- **Task requirements**: Would you output the lines from the one containing "Task: Collapse the Terminal tree node" through the final line of the entries, exactly and with pictures omitted?

- **Information**:
=====
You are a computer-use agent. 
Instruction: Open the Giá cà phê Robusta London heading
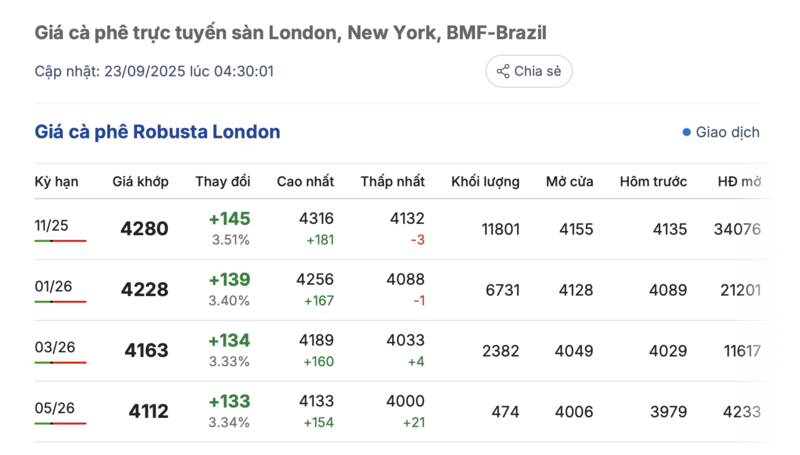[x=157, y=132]
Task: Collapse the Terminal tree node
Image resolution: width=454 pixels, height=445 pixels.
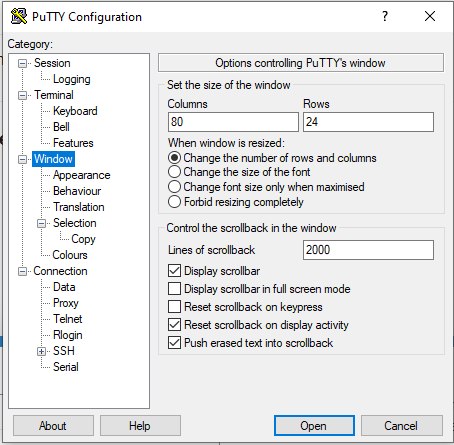Action: pos(22,95)
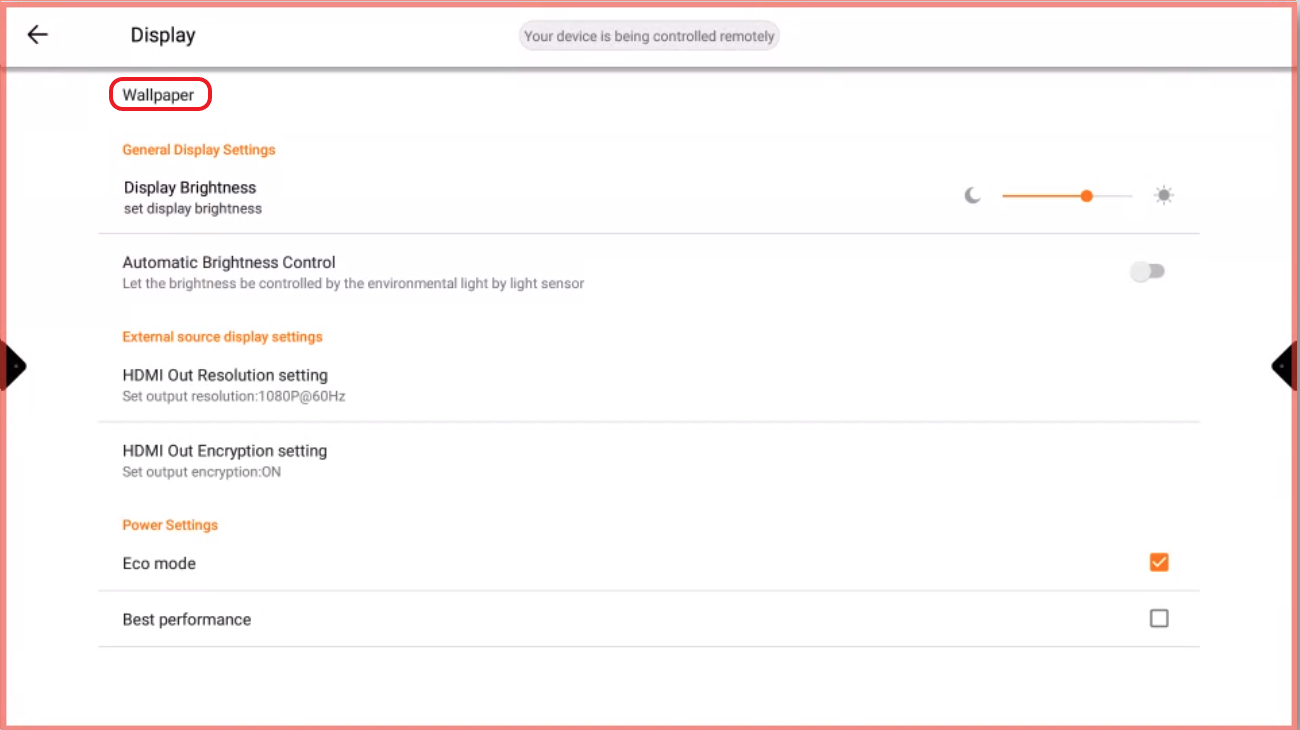This screenshot has height=730, width=1300.
Task: Click the Power Settings section header
Action: pyautogui.click(x=170, y=525)
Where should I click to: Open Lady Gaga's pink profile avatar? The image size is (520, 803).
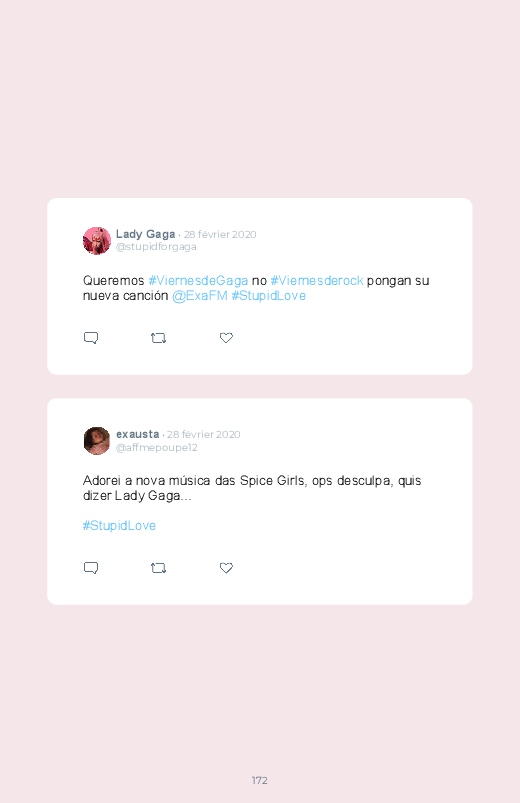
=====
- **Reply**:
Task: Collapse the Terminal tree node
Image resolution: width=454 pixels, height=445 pixels.
Action: pos(22,95)
This screenshot has height=730, width=1300.
Task: Click the Power Settings section header
Action: pyautogui.click(x=170, y=525)
Where should I click to: Open Lady Gaga's pink profile avatar? The image size is (520, 803).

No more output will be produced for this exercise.